TEXT SHOWN.
----------
So … Here are the changes you can expect to see here, dear friends:

Beginning in February, I will interview another fabulous individual each month, who has mastered the ride in some way that I (and hopeful you) want to learn. I have enjoyed the learning curves I’ve experienced and shared here incredibly, and this year, I’m signing up for some lessons.

Further to this, in the in-between fortnights, I will be inviting a series of fabulous guest columnists to write here. They will be writing about their fascinations, their fables and perhaps some foibles. The first guest appears in 2 weeks time.

So, there’s something to look forward to every fortnight (lucky lucky!) and we’re on a happy little new year trajectory as pupils. Together. Isn’t that cool? If you’ll be my friend, I’ll carry your lunch pail. And if I share what these teachers know, hopefully you’ll lend me your bus pass so I can get off this damned bicycle.

Happy New Year!

Comments

4 Responses to “Riding A Bike”
  1. avatar liv says:

    Good for you Tiny! On your bike!

    It’s helpful to look where you are going, I agree. On the other hand it is important not to focus too much on the obstacles because, you just end up going where you are looking which is right into that pole again. I think the key is to look towards the obstacle-free spaces, is that metaphorical or what? xxx

  2. avatar krazy_kate says:

    I had a similar unfortunate experience with a skateboard. I surmised, at the time, that the “like riding a bike” phrase was in fact only refering to bikes. Perhaps not.

  3. avatar deb kay fox says:

    Have no fear. Hesitancy is a killer.

  4. avatar j.yo says:

    “There is no route to being good at something that doesn’t pass through Not Good.” – I wish this was the first lesson they taught at kindy. And 1st grade, and 2nd grade and generally most mornings that I wake up.
----------
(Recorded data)
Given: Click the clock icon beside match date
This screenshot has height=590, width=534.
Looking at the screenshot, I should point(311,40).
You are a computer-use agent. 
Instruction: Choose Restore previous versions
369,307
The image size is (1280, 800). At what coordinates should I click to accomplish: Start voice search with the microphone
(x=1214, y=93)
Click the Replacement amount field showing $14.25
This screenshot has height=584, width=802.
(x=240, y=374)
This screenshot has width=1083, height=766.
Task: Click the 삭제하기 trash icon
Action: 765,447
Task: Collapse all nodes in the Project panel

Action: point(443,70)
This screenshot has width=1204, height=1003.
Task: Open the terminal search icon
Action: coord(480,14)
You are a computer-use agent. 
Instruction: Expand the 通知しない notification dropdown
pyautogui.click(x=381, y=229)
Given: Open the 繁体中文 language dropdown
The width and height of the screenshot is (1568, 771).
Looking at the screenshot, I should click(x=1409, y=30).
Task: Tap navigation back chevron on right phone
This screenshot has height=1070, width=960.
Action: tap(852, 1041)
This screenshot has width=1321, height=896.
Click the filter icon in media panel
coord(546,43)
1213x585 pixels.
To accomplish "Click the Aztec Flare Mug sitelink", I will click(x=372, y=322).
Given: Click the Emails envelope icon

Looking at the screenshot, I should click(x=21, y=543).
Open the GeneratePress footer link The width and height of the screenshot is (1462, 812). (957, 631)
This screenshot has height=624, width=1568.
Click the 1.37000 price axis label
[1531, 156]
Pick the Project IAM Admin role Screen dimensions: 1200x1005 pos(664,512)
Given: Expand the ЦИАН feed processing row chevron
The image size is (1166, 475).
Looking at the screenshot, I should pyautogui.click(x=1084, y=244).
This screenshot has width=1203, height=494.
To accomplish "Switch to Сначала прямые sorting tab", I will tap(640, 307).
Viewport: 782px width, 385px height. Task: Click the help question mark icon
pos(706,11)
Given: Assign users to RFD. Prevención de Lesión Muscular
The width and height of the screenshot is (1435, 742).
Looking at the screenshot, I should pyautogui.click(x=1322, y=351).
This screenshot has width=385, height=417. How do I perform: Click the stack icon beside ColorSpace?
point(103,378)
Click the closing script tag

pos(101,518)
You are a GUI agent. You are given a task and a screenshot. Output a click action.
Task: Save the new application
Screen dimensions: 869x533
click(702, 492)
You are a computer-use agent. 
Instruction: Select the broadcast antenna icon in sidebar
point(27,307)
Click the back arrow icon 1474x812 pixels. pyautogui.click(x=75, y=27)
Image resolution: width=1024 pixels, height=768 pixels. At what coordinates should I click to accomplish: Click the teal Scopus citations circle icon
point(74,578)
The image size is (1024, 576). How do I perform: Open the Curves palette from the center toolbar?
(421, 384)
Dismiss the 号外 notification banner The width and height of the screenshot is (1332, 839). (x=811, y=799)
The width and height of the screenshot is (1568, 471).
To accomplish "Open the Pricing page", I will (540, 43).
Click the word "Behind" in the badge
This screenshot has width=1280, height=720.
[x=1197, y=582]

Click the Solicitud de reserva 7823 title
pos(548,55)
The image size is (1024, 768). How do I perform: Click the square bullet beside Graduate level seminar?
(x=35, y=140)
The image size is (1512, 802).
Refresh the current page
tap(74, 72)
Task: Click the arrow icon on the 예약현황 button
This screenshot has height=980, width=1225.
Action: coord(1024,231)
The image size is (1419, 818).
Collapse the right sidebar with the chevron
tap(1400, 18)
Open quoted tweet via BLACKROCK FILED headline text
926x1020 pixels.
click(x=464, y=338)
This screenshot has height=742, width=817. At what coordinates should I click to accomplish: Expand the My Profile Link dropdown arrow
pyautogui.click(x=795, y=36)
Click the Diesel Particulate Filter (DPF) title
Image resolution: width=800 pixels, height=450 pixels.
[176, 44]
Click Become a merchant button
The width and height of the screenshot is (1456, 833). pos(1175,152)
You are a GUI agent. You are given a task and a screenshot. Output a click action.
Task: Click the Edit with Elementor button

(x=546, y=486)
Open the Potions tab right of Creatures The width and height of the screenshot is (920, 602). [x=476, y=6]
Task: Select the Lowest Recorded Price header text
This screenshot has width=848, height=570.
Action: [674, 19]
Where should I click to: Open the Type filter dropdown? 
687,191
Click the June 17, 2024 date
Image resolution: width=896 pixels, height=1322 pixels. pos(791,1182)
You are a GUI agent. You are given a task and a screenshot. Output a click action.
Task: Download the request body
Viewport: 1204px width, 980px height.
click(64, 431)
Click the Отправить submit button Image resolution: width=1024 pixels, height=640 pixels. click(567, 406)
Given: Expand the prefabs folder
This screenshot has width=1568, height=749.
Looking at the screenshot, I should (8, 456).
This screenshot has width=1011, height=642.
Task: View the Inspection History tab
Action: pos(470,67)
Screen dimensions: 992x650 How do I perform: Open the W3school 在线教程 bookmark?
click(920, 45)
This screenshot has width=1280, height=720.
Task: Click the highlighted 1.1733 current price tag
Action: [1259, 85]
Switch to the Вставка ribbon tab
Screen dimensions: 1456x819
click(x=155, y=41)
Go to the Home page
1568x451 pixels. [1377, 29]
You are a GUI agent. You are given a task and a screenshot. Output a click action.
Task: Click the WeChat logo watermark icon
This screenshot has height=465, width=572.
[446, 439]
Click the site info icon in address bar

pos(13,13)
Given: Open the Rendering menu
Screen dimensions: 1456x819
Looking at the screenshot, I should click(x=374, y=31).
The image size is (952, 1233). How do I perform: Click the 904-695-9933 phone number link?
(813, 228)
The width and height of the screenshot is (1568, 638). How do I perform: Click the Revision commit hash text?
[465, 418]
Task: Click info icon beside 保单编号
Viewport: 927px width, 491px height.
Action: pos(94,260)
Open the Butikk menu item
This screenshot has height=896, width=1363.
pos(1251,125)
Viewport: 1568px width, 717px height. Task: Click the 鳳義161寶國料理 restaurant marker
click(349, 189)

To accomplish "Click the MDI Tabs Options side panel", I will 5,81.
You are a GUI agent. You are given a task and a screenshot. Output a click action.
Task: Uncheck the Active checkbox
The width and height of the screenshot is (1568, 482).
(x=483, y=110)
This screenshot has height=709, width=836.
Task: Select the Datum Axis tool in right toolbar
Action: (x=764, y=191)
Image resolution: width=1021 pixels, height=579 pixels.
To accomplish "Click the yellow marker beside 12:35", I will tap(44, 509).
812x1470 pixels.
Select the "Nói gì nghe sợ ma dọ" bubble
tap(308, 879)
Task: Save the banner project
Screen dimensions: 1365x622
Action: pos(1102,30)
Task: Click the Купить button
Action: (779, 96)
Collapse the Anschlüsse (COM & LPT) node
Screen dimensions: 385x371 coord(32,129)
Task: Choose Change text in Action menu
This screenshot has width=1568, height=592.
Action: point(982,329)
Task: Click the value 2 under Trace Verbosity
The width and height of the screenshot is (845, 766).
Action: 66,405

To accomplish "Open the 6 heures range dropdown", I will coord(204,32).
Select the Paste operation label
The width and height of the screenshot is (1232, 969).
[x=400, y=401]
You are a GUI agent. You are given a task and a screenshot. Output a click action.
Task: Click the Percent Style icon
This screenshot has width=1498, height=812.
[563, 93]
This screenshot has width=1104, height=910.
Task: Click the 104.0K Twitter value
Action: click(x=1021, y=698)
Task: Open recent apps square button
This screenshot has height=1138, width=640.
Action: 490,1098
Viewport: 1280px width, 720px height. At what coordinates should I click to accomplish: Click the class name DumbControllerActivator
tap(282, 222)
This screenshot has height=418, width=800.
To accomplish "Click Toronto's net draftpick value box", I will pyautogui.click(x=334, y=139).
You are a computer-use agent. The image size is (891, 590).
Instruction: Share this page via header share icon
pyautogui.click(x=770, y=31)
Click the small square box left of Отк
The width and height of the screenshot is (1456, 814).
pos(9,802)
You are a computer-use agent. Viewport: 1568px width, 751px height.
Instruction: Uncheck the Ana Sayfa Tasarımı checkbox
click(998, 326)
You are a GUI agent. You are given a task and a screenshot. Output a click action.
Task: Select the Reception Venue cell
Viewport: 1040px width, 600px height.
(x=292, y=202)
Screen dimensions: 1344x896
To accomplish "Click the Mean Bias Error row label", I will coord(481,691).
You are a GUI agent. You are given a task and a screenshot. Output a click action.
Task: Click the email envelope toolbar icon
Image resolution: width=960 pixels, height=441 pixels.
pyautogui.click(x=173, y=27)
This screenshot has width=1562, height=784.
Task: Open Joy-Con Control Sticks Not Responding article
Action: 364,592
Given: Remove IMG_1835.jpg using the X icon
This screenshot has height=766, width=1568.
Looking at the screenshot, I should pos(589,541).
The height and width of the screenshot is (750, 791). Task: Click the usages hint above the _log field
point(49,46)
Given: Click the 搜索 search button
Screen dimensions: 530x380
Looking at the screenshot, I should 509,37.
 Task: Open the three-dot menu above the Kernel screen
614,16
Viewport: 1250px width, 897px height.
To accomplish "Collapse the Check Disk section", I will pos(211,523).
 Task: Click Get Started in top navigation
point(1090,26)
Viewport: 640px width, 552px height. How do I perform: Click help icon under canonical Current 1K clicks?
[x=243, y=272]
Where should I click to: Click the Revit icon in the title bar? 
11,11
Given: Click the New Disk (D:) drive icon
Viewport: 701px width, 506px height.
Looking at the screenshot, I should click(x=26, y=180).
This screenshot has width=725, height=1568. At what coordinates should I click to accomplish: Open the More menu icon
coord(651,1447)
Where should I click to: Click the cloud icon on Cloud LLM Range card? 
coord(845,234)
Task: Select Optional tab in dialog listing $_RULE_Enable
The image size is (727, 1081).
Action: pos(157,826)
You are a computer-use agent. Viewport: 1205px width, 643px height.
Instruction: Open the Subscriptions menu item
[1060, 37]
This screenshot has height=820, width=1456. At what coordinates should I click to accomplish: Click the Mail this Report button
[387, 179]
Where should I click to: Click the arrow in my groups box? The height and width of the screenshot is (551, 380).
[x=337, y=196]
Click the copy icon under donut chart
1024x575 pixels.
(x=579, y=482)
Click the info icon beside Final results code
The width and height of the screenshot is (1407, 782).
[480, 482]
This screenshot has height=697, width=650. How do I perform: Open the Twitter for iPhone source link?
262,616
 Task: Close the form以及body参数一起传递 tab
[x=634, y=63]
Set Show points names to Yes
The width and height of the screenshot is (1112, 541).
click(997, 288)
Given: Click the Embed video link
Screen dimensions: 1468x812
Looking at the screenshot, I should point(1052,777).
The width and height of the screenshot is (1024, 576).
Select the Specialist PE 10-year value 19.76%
----------
TASK INSTRUCTIONS.
A. Render this sentence from the blog post in Spanish: "It's helpful to look where you are going, I agree."
B. Quote the blog post from "Happy New Year!" up to and including "bikes. Perhaps not.".
This material has no connection to the blog post.

IN RESPONSE.
A. Es útil mirar hacia dónde vas, estoy de acuerdo.

B.
Happy New Year!

Comments

4 Responses to “Riding A Bike”
  1. avatar liv says:

    Good for you Tiny! On your bike!

    It’s helpful to look where you are going, I agree. On the other hand it is important not to focus too much on the obstacles because, you just end up going where you are looking which is right into that pole again. I think the key is to look towards the obstacle-free spaces, is that metaphorical or what? xxx

  2. avatar krazy_kate says:

    I had a similar unfortunate experience with a skateboard. I surmised, at the time, that the “like riding a bike” phrase was in fact only refering to bikes. Perhaps not.